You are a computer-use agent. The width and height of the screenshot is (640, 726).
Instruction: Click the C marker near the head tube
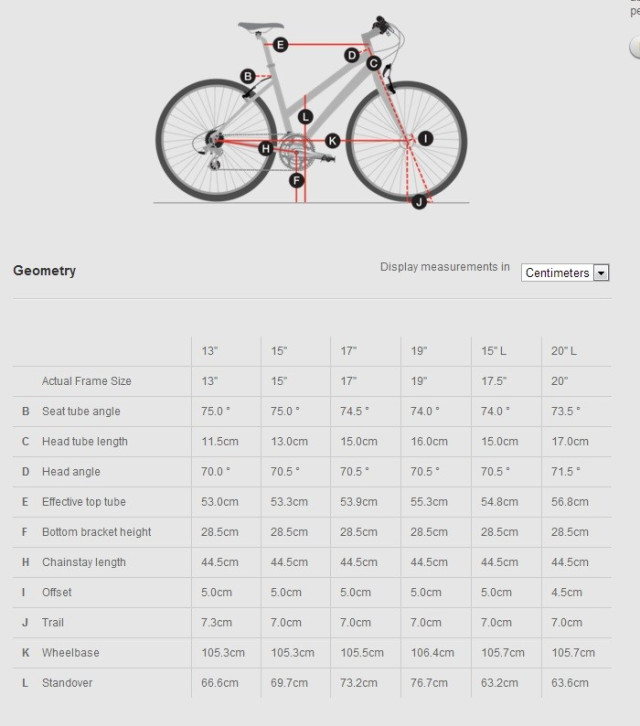click(x=373, y=64)

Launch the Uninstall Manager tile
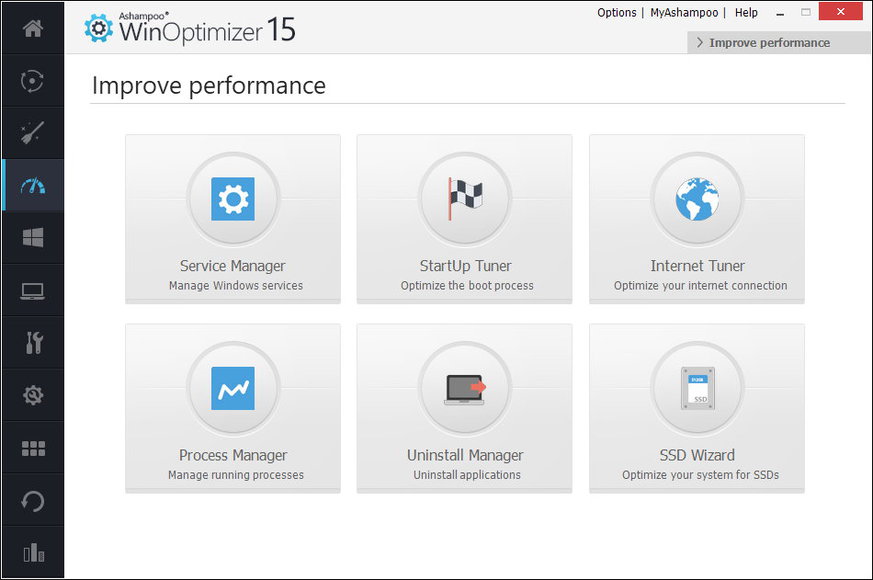point(464,408)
..........
_Activity_. All lines from the one containing "Instruction: Click the" through the final line of the entries above must be restated word for word, pictures excluded.

_Problem solution_.
Instruction: Click the C marker near the head tube
click(x=373, y=64)

Launch the Uninstall Manager tile
point(464,408)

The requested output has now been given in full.